[DATA Boundary: Start]

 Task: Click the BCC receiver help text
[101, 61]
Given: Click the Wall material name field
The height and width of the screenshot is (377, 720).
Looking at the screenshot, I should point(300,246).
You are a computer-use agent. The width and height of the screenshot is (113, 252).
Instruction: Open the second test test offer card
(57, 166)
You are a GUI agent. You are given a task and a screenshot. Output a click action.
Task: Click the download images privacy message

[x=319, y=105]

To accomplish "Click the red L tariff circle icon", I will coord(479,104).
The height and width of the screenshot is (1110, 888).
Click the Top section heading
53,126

[DATA Boundary: End]
[DATA Boundary: Start]

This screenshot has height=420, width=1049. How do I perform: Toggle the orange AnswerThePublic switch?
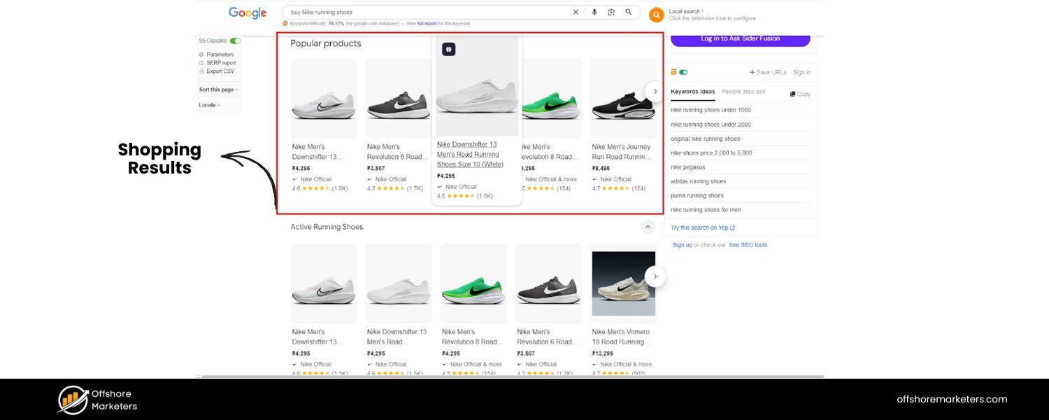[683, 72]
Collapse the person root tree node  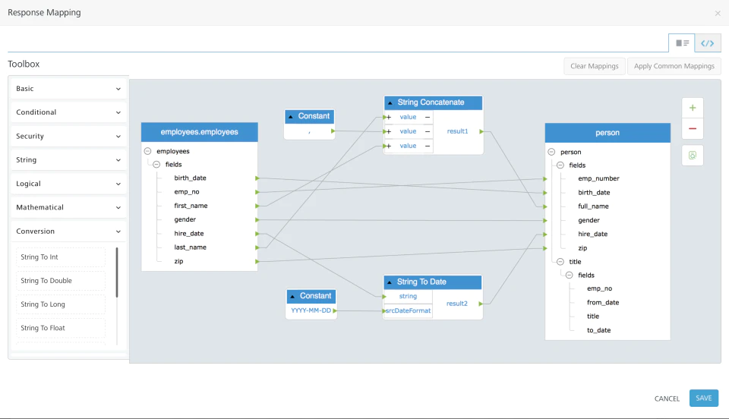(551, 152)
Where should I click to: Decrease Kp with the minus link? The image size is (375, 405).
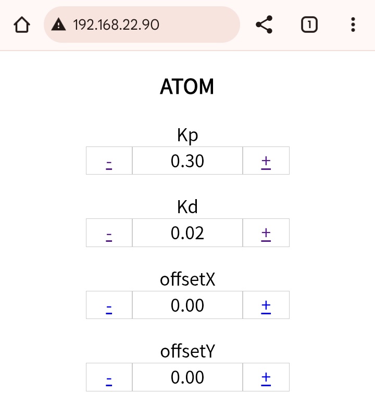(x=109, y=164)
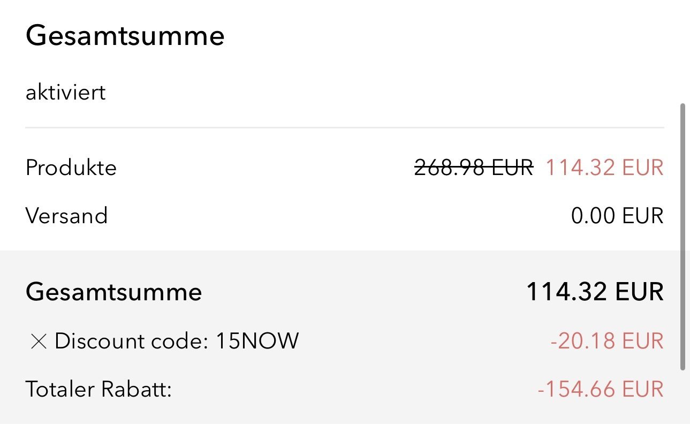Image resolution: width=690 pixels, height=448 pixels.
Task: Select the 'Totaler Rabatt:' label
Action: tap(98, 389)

[DATA Boundary: End]

Please copy every line from the entries that includes the word "agent".

You are a computer-use agent. The width and height of the screenshot is (113, 252).
You are a GUI agent. You are given a task and a screenshot. Output a click action.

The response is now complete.